Sebastian Vettel pragnie spokoju

Kierowca Red Bulla przyznał, że chce więcej spokoju po zdobyciu swojego drugiego tytułu mistrzowskiego. Kiedy Sebastian Vettel zdobył swój pierwszy tytuł w roku 2010, jeszcze kilka tygodni po zakończeniu sezonu był rozchwytywany przez media.

Andrzej Prochota
Andrzej Prochota

Podczas imprezy Race of Champions, która była rozgrywana w Dusseldorfie, reporter niemieckiej agencji SID dowiedział się, że Sebastian Vettel był bardzo rozchwytywany przez media i miał sporo pracy przy wykonywaniu sponsorskich obowiązków, kiedy zdobył swój pierwszy tytuł mistrzowski. Teraz Vettel ma nadzieję na więcej luzu.
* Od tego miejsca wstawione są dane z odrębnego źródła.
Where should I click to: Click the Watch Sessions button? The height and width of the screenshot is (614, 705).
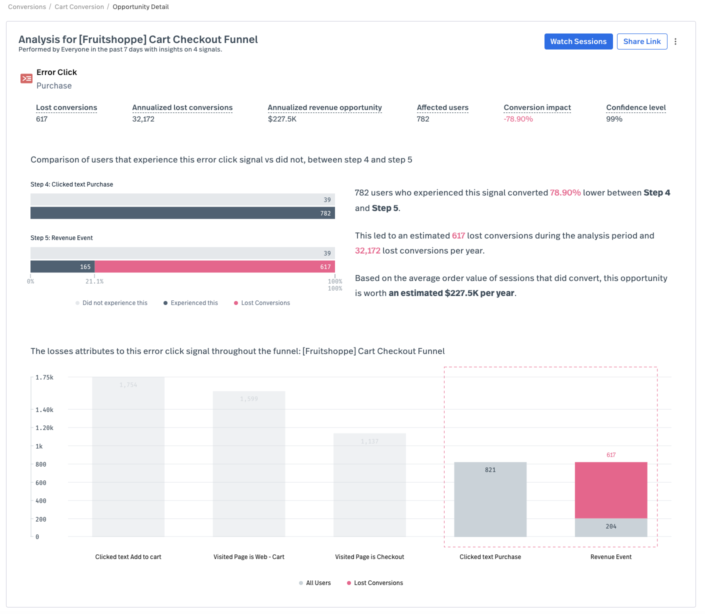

- Pierwsze tygodni po zdobyciu mistrzostwa świata w sezonie 2010 były bardzo pracowite - przyznał Niemiec. - Jak to wszystko wygląda dowiedziałem się rok temu. To było bardzo stresujące i teraz postaram się zrobić to lepiej - dodał.

Kierowca Red Bulla przyznał także, że w okresie świątecznym planuje zostać w domu. - Tak naprawdę mam dość samolotów. Latałem nimi przez cały rok. Prawdopodobnie zostanę w domu, aby naładować akumulatory - zakończył Sebastian Vettel.